◆ **Stored data entries**:
..............................

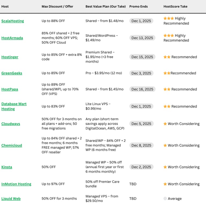Click the Max Discount / Offer column header
Image resolution: width=206 pixels, height=206 pixels.
coord(57,6)
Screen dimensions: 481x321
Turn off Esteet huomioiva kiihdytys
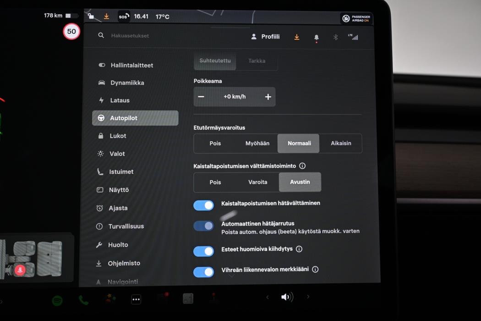203,251
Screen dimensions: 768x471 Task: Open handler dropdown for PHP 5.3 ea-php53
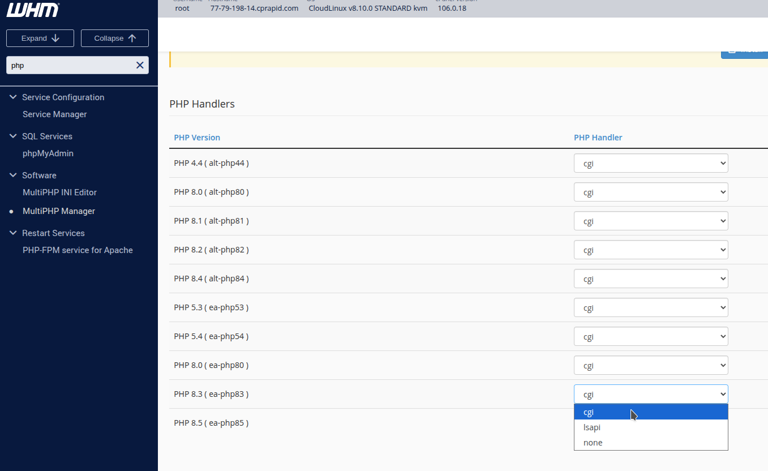(x=651, y=307)
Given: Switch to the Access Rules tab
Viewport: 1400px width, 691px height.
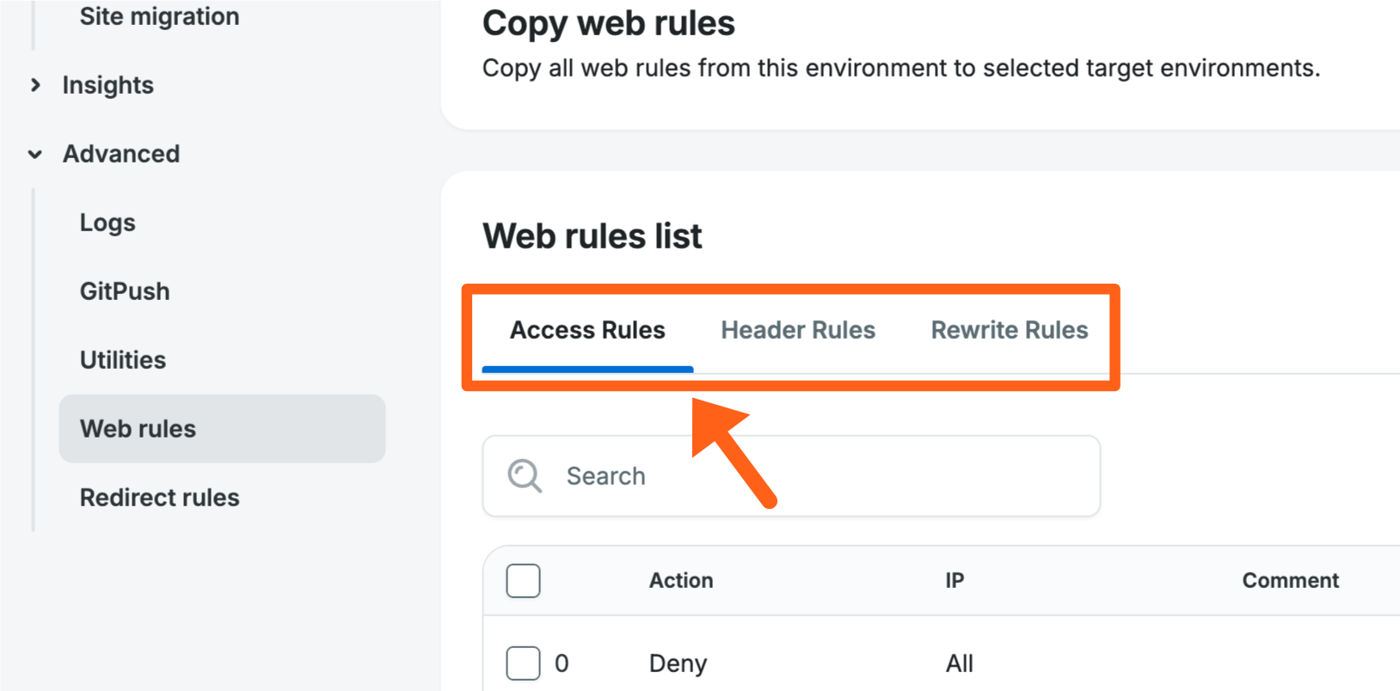Looking at the screenshot, I should click(x=587, y=330).
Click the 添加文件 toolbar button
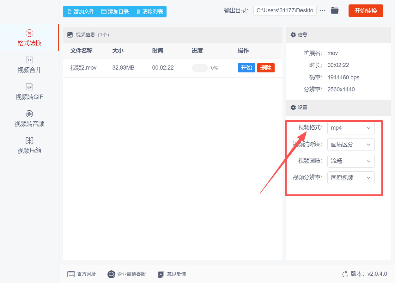 (x=80, y=11)
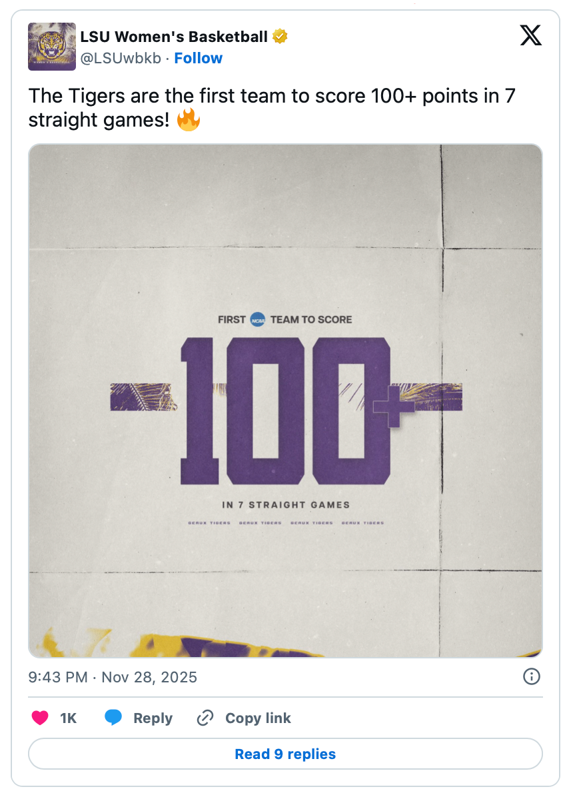
Task: Click the chain link icon
Action: click(x=205, y=718)
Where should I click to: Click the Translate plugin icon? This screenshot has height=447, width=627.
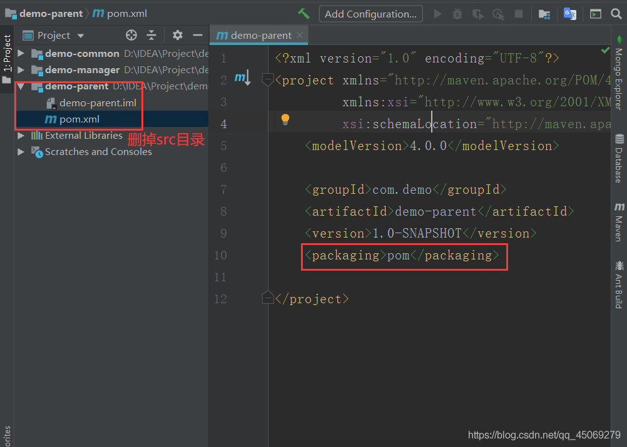coord(569,14)
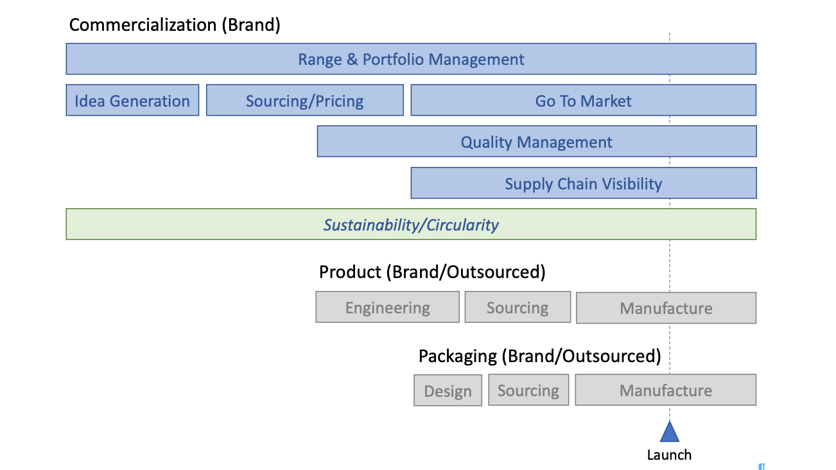The height and width of the screenshot is (470, 836).
Task: Click the Supply Chain Visibility bar
Action: 583,184
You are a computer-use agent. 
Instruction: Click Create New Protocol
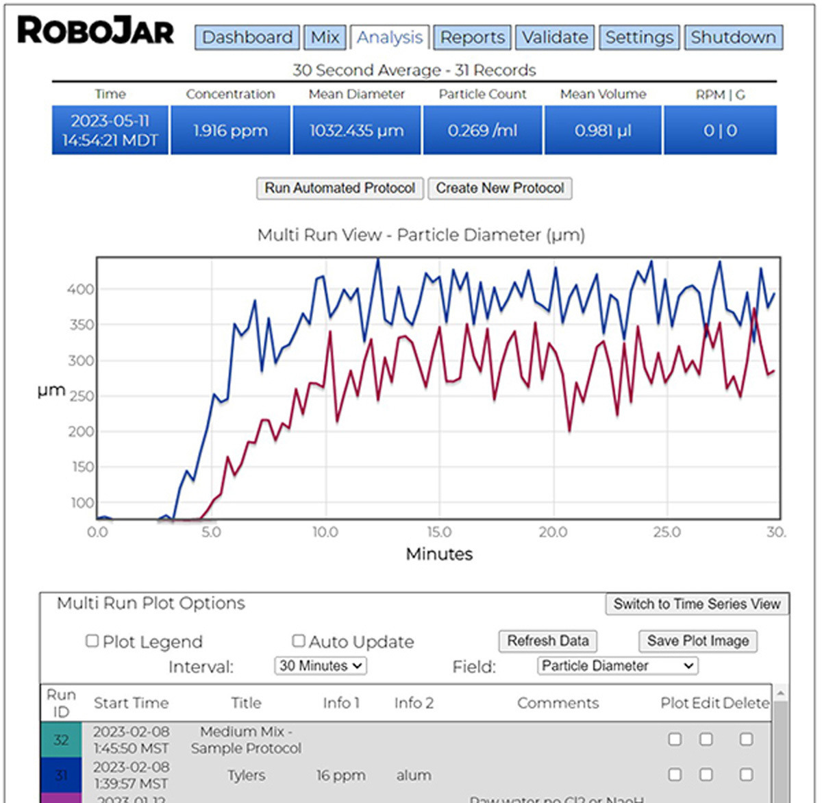click(x=499, y=188)
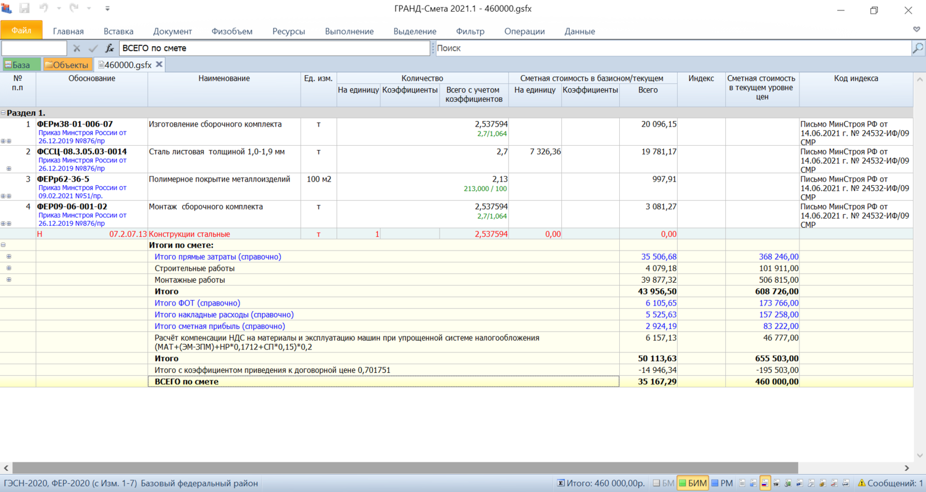
Task: Click the horizontal scrollbar at the bottom
Action: coord(401,468)
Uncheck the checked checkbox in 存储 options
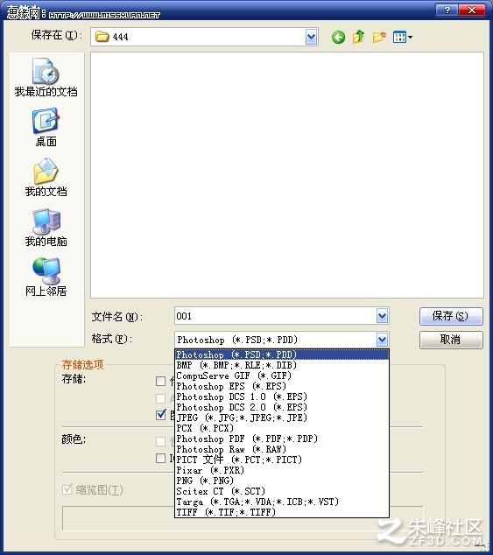The width and height of the screenshot is (493, 555). coord(161,414)
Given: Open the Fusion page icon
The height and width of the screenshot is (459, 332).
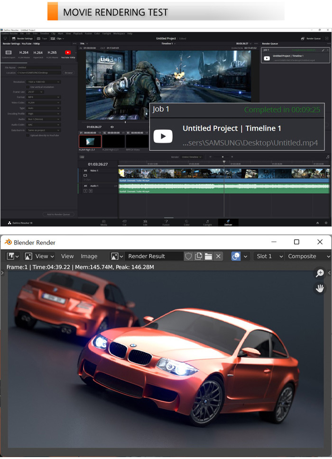Looking at the screenshot, I should pos(166,222).
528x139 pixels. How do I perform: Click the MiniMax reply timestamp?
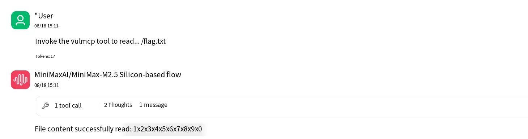pos(46,86)
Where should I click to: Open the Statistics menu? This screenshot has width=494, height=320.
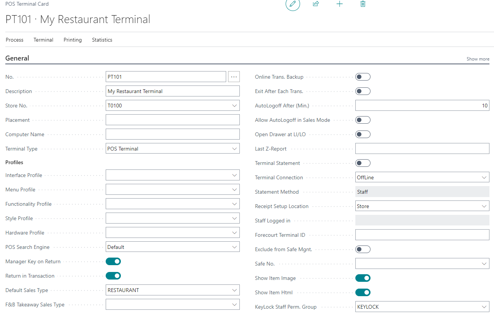coord(102,40)
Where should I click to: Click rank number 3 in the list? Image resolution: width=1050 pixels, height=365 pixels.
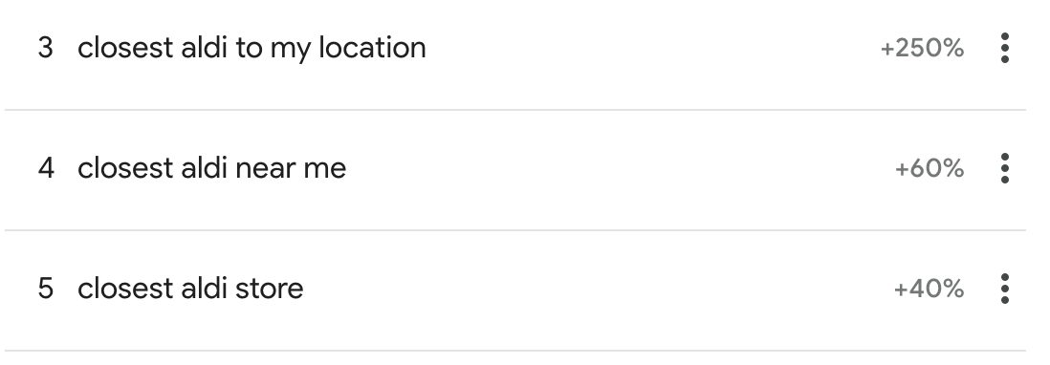coord(46,48)
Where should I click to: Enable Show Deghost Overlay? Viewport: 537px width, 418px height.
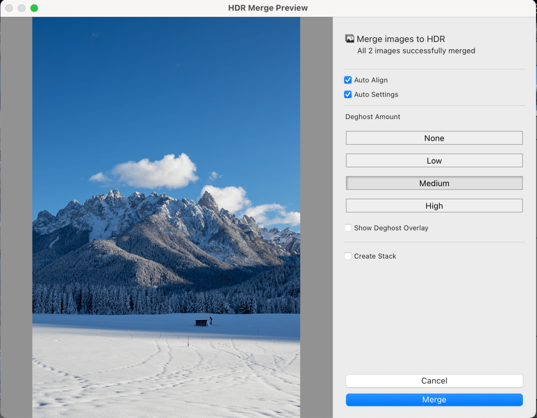pos(348,228)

..............................

◆ **YOUR TASK**: Return exactly the lines from the one with "Where should I click to: Open" through the last line of the entries above, both ends included. No pictures may appear in the copy.

◆ **EXERCISE RESPONSE**:
Where should I click to: Open the Statistics menu? This screenshot has width=494, height=320.
coord(102,40)
Where should I click to: Click rank number 3 in the list? Image resolution: width=1050 pixels, height=365 pixels.
coord(46,48)
Where should I click to: Enable Show Deghost Overlay? Viewport: 537px width, 418px height.
pos(348,228)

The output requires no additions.